The Crowdstrike update resulting in the worlds’ largest IT outage to date has generated many comments, but the impact creates not just a number of questions about the company, but also several lessons across multiple sectors; some more obvious than others.
The very first question for Crowdstrike is how did their enforcement of SDLC fail so badly when it is such a fundamental IT general control. How did that code move from the development to production environment without sufficient testing? A follow-on, less obvious question is whether Crowdstrike utilises offshore, or hybrid software developers; either offshore-owned, or as contractors. This is a cost-efficient mode of development utilised by most large entities
The next major one, is whether the company is certain that this was not a cyber-related failure arising from AI hallucination & the use by developers of LLM’s for their daily code work. This is more common than one might think & controls on offshore developers is notoriously difficult, but cost reductions are driven by ownership structures (in this case it is a listed entity & thus needs to generate dividends).
In terms of lessons, which cyber re/insurer/CRQ company’s models have been the closest in terms of predictive accuracy as to financial losses? How to embody such incidents within T&C’s for everybody’s clarity when such impacts from AIH may be classed cyber-related losses?

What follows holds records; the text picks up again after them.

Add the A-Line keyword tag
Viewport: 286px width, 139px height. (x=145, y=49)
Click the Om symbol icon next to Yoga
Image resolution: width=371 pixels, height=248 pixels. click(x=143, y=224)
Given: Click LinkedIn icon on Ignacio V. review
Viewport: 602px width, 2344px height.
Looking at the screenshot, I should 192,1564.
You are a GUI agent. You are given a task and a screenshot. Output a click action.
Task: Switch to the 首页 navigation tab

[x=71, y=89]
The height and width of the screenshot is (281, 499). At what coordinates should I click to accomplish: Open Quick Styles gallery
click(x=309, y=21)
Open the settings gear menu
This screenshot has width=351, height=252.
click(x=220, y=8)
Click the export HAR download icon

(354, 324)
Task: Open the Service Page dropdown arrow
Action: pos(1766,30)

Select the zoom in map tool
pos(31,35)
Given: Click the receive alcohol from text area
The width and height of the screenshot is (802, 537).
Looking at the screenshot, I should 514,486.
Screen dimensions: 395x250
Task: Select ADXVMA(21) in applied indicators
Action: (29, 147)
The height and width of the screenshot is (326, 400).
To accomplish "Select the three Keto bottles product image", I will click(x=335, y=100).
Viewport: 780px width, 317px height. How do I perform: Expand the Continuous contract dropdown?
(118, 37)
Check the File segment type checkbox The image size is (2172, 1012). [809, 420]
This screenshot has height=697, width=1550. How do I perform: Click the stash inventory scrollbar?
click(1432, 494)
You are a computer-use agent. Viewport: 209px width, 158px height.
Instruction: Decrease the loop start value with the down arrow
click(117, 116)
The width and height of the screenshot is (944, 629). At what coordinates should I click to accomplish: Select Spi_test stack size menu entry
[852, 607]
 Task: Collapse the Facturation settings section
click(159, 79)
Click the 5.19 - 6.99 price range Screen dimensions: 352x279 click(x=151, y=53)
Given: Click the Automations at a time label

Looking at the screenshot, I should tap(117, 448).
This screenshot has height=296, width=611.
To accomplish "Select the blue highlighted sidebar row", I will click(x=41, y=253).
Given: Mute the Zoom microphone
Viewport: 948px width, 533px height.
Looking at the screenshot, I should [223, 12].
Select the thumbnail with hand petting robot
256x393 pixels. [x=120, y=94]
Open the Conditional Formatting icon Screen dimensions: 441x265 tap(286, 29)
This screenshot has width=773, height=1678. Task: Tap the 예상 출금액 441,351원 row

Another major lesson falls to how to manage vendor risks, given it was caused primarily by MS365/Teams cloud-based applications impacted by a third-party cloud security vendor?
Thales 2022 report highlights that due to a lack of specialist cloud security resources globally, over 70% of entities rely upon either the cloud provider, or a third-party vendor for their cloud security. The limited number of vendors exacerbates the issue.
Finally, models need to account for such cascading impacts within IT outage models. Certain industries are well-versed in this, but risk carriers/CRQ vendors focus upon cloud outages, as opposed to non-cyber IT incidents. This may change as a result of the Crowdstrike event.